In 2004 James Surowiecki published The Wisdom of Crowds: Why the Many Are Smarter than the Few and How Collective Wisdom Shapes Business, Economies, Societies and Nations. The title of Surowiecki’s book is a winking reference to Charles Mackay’s 1841 classic, Extraordinary Popular Delusions & the Madness of Crowds , a stern indictment of the herd mentality that lead to such disasters as the Dutch tulip mania. (Needless to say, the term crowdsourcing owes a debt to both authors.) While theories of group intelligence pre-dated Surowiecki’s book by decades, and in fact had recently come back into vogue in fields as disparate as sociology and business management, The Wisdom of Crowds captured the popular imagination in a way no other work on the subject ever had. The book contained an array of persuasive examples in which the crowd proved itself wiser than its smartest member. How did a crowd of fairgoers in rural England guess the weight of a prize-winning steer within one pound? How did a classroom of students guess the number of jelly beans in the jelly bean jar? How did the audience for the game show Who Wants to Be a Millionaire consistently beat the experts? Through the wisdom of crowds. Such anecdotes have acquired an almost magical patina, entering the collective imagination and becoming fodder for cocktail conversation and water cooler discussion. Unfortunately they were shorn of Surowiecki’s careful analysis.

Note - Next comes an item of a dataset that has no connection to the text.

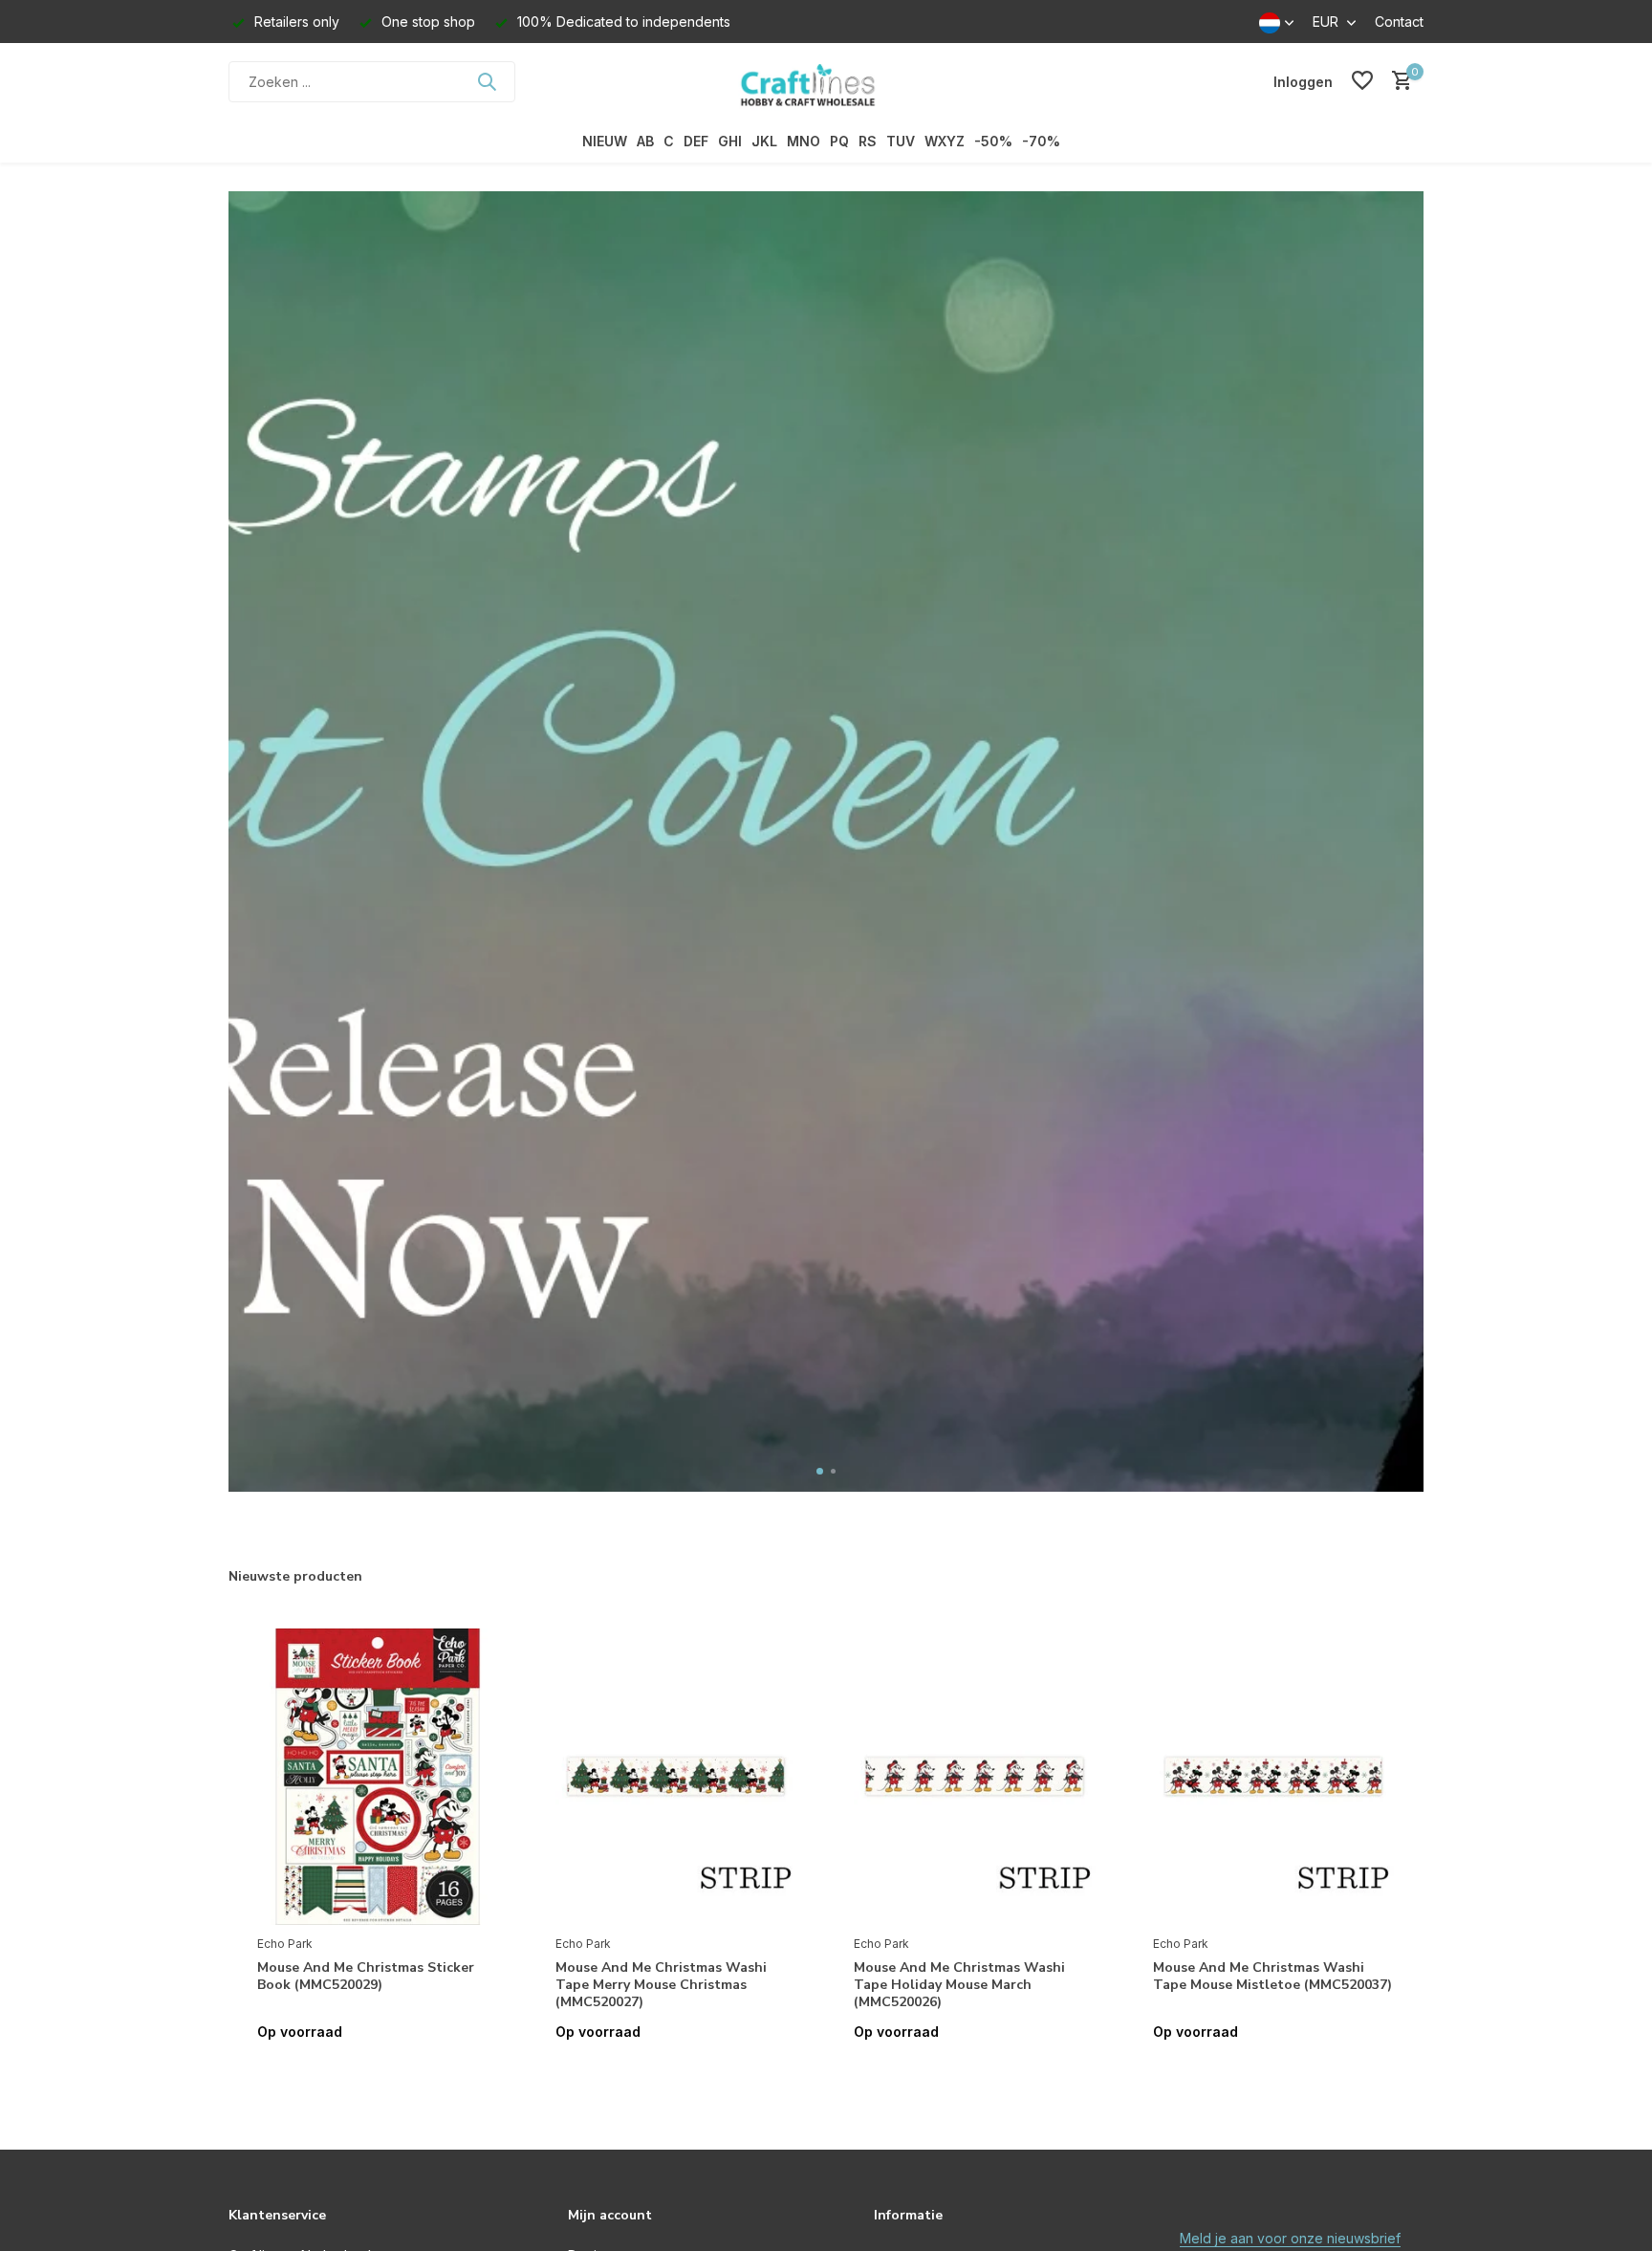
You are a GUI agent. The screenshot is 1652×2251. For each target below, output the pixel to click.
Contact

In fact there’s no magic to the wisdom of crowds, and the expression itself is a bit misleading. In these examples the crowd was neither wise nor even functioning as a crowd, per se. A crowd implies a group of people acting as a unit, as in “the crowd broke through the barrier and descended upon the author in a fit of hysteria.” Okay, authors don’t generally inspire that degree of unchecked adoration, but you get the idea. The definition of “crowd” is “a group of people united by a common characteristic.” By contrast, collective intelligence is diminished by too many common characteristics. It flourishes in direct proportion to the amount of diversity contained within a group of people, and their ability to express their individual viewpoints. In order to be wise, so to speak, the crowd can’t act like a crowd at all.

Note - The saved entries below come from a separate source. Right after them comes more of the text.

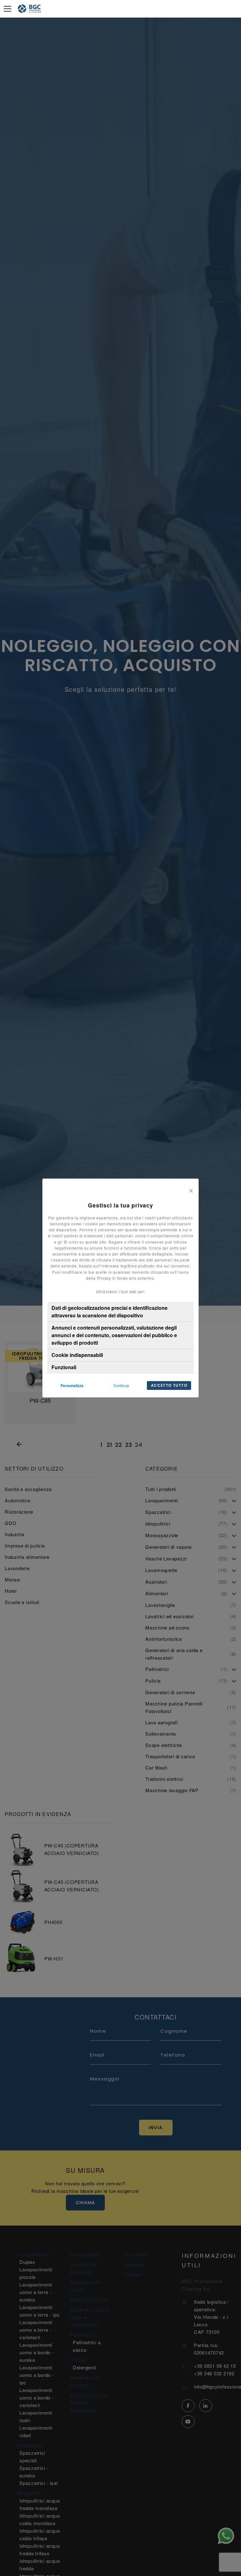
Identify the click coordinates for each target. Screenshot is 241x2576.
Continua (121, 1385)
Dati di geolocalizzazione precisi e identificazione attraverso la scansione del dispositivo (109, 1311)
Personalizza (72, 1385)
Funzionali (63, 1367)
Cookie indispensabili (77, 1355)
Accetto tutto (169, 1385)
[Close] (191, 1190)
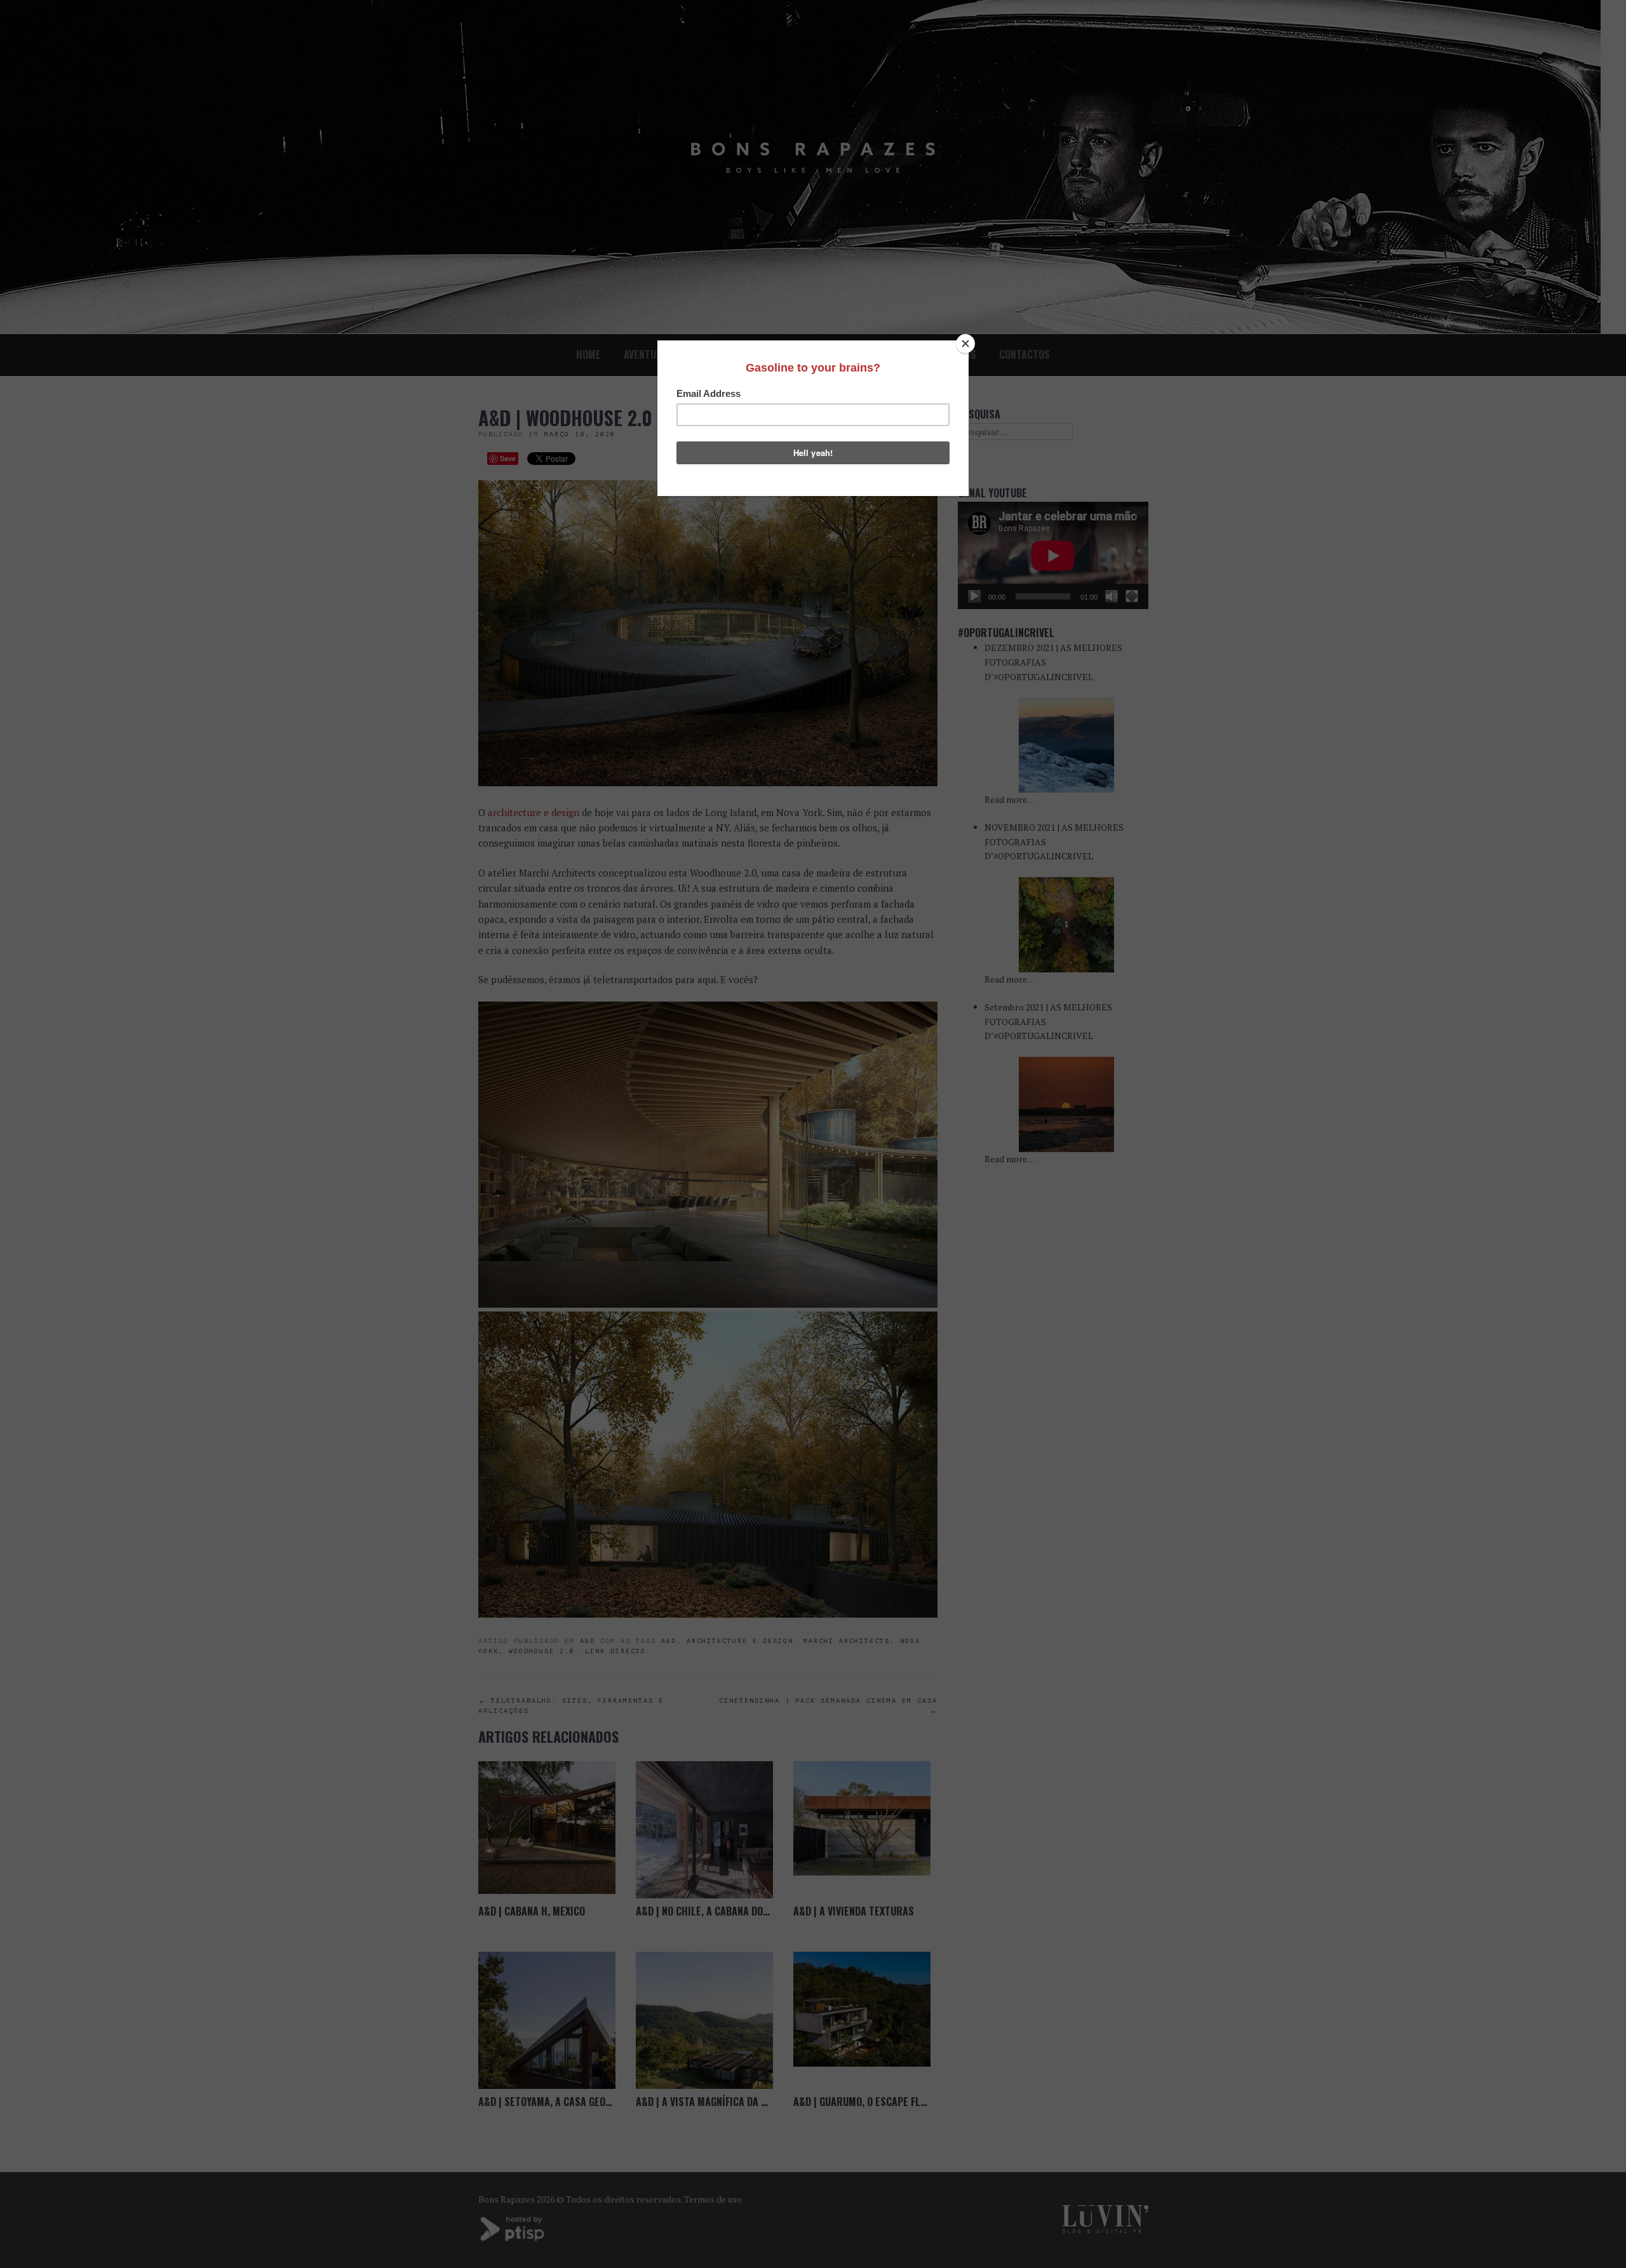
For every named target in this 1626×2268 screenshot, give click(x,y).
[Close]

There are other conditions that must be met for diversity to trump ability: First, it must be a real pickle of a problem. No one needs a diverse group of individuals to help them tie their shoes. Next, the crowd must have some qualifications to solve the problem at hand. A random collection of subway commuters could hardly be expected to outperform a group of nuclear engineers at designing a more efficient reactor—even Page’s brown socks were pulled from a faculty lounge, not the phone book. There must also be some method of aggregating and processing each individual’s contribution, such as the MATLAB contest’s scoring and ranking engine. But finally, participants must be drawn from a large enough pool to guarantee a diverse array of approaches and their ability to express their individuality—their “local knowledge”—must not be impaired.
Keeping all this in mind, let’s revisit some of those examples that seemed so counter-intuitive at first glance. Take the case of the jellybean jar. Any more or less random collection of students will differ in background and experience, and thus possess different types of “private information” or local knowledge. The aggregation mechanism, in this case, is simply the teacher’s ability to collect all the estimates and calculate an average. But crucially, the students are asked to write down their guesses without conferring with their neighbors, so they are able to think and act independently. (Gulley’s MATLAB contestants don’t confer so much as they steal from one another. Their relative isolation allows them to retain their diversity.)
Now let’s look again at a game show audience’s ability to accurately predict over 90 percent of the answers. On the game show in question, Who Wants to Be a Millionaire, contestants are asked a series of fifteen questions of increasing difficulty. If they answer all fifteen correctly they win $1 million. The questions are multiple-choice format, with four possible answers. When they get stuck, contestants ask for a “lifeline.” This means either calling a friend—presumably chosen for their encyclopedic knowledge—for help, or polling the audience. The “experts” perform admirably, getting the correct answer 65 percent of the time. But the audience does far better, guessing the correct answer 91 percent of the time.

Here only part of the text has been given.